Note: This piece is a response to an essay by Haviv Rettig Gur, which can be found here

Israel’s current political crisis exemplifies the maxim that hard cases make bad law. This case is desperate. Six months after the coronavirus erupted and nine months after the fiscal year began, Israel still lacks both a functioning contact-tracing system and an approved 2020 budget, mainly because Prime Minister Benjamin Netanyahu is more worried about politics than the domestic problems that Israel now confronts. The government’s failure to perform these basic tasks obviously invites the conclusion that civil servants’ far-reaching powers must not only be preserved, but perhaps even increased.

This would be the wrong conclusion. Bureaucrats, especially when they have great power, are vulnerable to the same ills as elected politicians. But unlike politicians, they are completely unaccountable to the public.

That doesn’t mean Haviv Rettig Gur is wrong to deem them indispensable.
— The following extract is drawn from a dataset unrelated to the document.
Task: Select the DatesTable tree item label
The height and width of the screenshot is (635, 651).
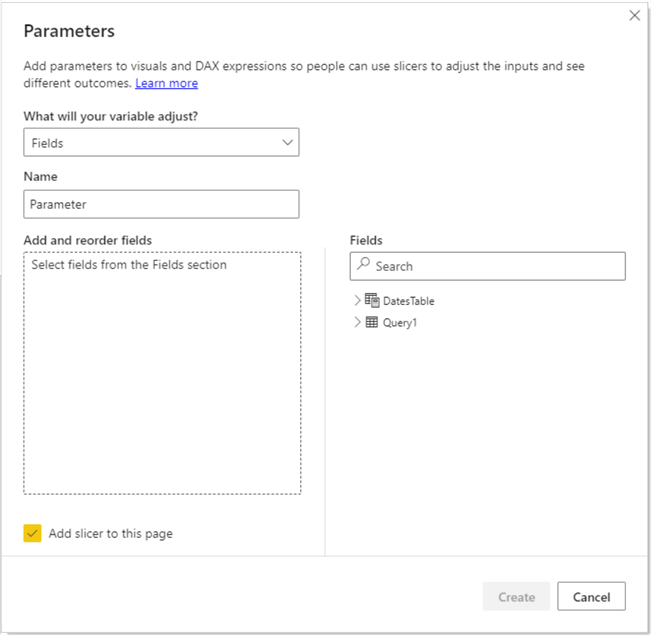Action: coord(408,300)
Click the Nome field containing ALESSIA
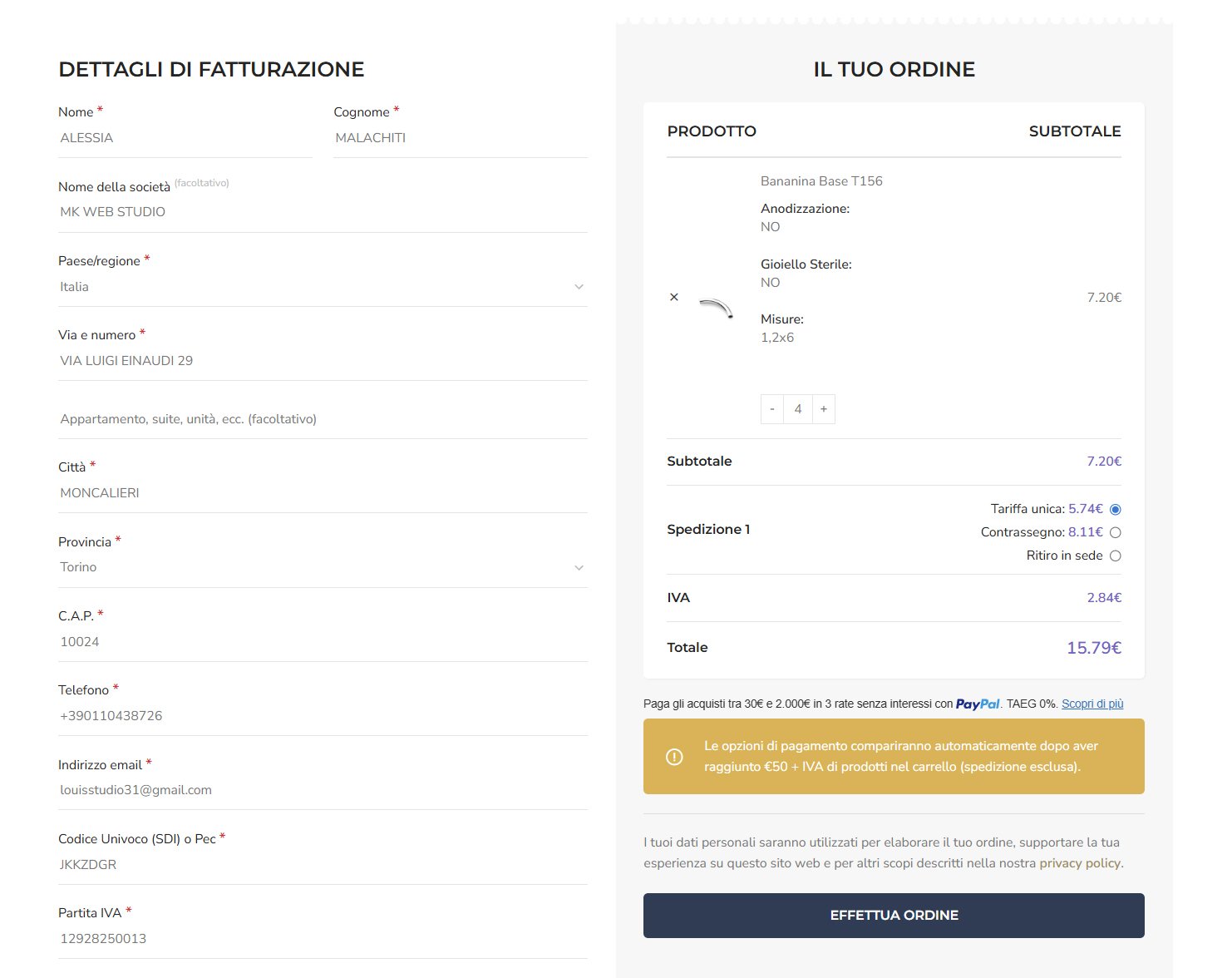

They provide institutional memory, flesh out elected officials’ policies, and supply information the politicians may not know and options they may not have considered. Yet the current crisis shows in several ways why they neither can nor should substitute for elected politicians.

First, bureaucrats are no less prone to poor judgment than politicians. As evidence, consider Siegal Sadetzki, part of the Netanyahu-led triumvirate that ran Israel’s initial response to the coronavirus. It’s unsurprising that Gur never mentioned Sadetzki even as he lauded the triumvirate’s third member, former Health Ministry Director General Moshe Bar Siman-Tov; she and her fellow Health Ministry staffers are a major reason why Israel still lacks a functional test-and-trace system.

Sadetzki, an epidemiologist, was the ministry’s director of public-health services and the only member of the triumvirate with professional expertise in epidemics (Bar Siman-Tov is an economist). As such, her input was crucial. Yet she adamantly opposed expanding virus testing, even publicly asserting that “Too much testing will increase complacence.” She opposed letting organizations outside the public-health system do lab work for coronavirus tests, even though the system was overwhelmed. She opposed sewage monitoring to track the spread of the virus. And on, and on.

Moreover, even after acknowledging that test-and-trace was necessary, ministry bureaucrats insisted for months that their ministry do the tracing despite its glaringly inadequate manpower. Only in August was the job finally given to the army, which does have the requisite personnel. And the system still isn’t fully operational.